Local groups have long argued that the team’s chop tradition and even its name itself are derogatory to American Indians, yet national attention has focused for years on the use of the Washington football team named Redskins and the Wahoo chief logo with cartoon, emblem for the Cleveland Indians Baseball Team. But in the last year, those teams have decided to give up their Native American names, and the defending champion’s heads are generating more attention due to a second consecutive appearance on the biggest stage of the sport.
A coalition of Native American groups put up billboards in the Kansas City area to protest the tomahawk cutlet and the names of the bosses. A protest is planned in front of Raymond James Stadium in Tampa, the site of Sunday’s game against the Tampa Bay Buccaneers, and the coalition has hired a plane to fly around the area.

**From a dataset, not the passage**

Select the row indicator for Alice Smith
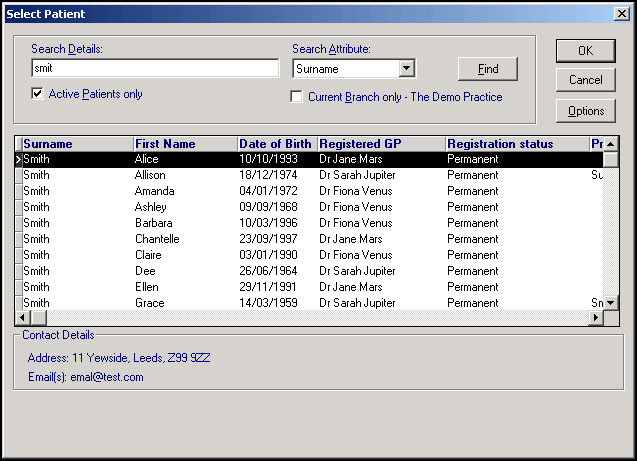Image resolution: width=637 pixels, height=461 pixels. [x=18, y=159]
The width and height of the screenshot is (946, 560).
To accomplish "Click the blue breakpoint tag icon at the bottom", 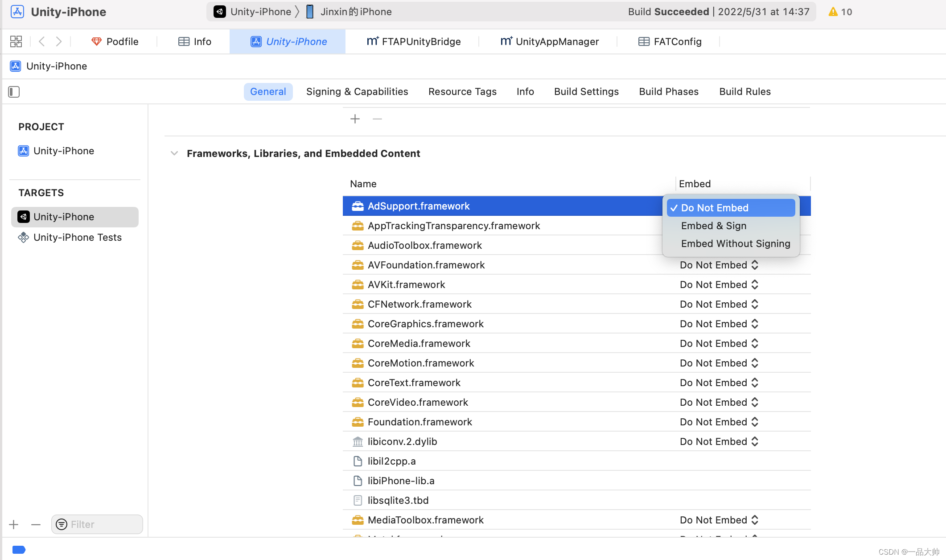I will tap(19, 549).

Several thousand people signed two online petitions, one of which was initiated by a fourth grader.
The bosses made some changes in the fall, except for the war hairstyles and paint, and made a subtle cut of the chop, the cheerleaders using a clenched fist instead of an open palm to signal the beating of a drum.
But Gaylene Crouser, executive director of the Indian Center in Kansas City, found the changes ridiculous.

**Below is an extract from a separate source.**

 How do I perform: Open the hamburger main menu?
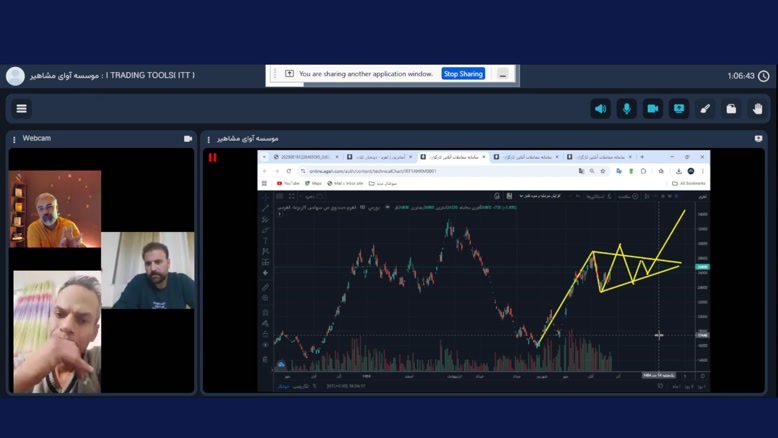point(21,108)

“They think that helps somehow and they keep singing that ridiculous Indian song from Hollywood, which is such a stereotypical Indian song, like old cowboy movies or something. I don’t know how I feel that made any difference, “she said.” And their fans don’t do it differently either. “
Chief President Mark Donovan said blocking the face paint and hairstyles at his stadium was an “important step”.
“You will have opinions from all sides on what we should and should not do,” he added. “We will continue to have these discussions. We will continue to make changes in the future and, hopefully, changes that do what we hope is the respect and honor of Native American heritage as we celebrate the fan experience.”
But the changes are not enough for Florida’s St. Petersburg-based Indigenous Rights and Environmental Equality, who plan to protest near the stadium on Sunday before the launch, singing and holding signs.
The group’s co-founder, Alicia Norris, described the chop as “extremely disrespectful”, saying it “evokes images of Native Americans, natives as savages.”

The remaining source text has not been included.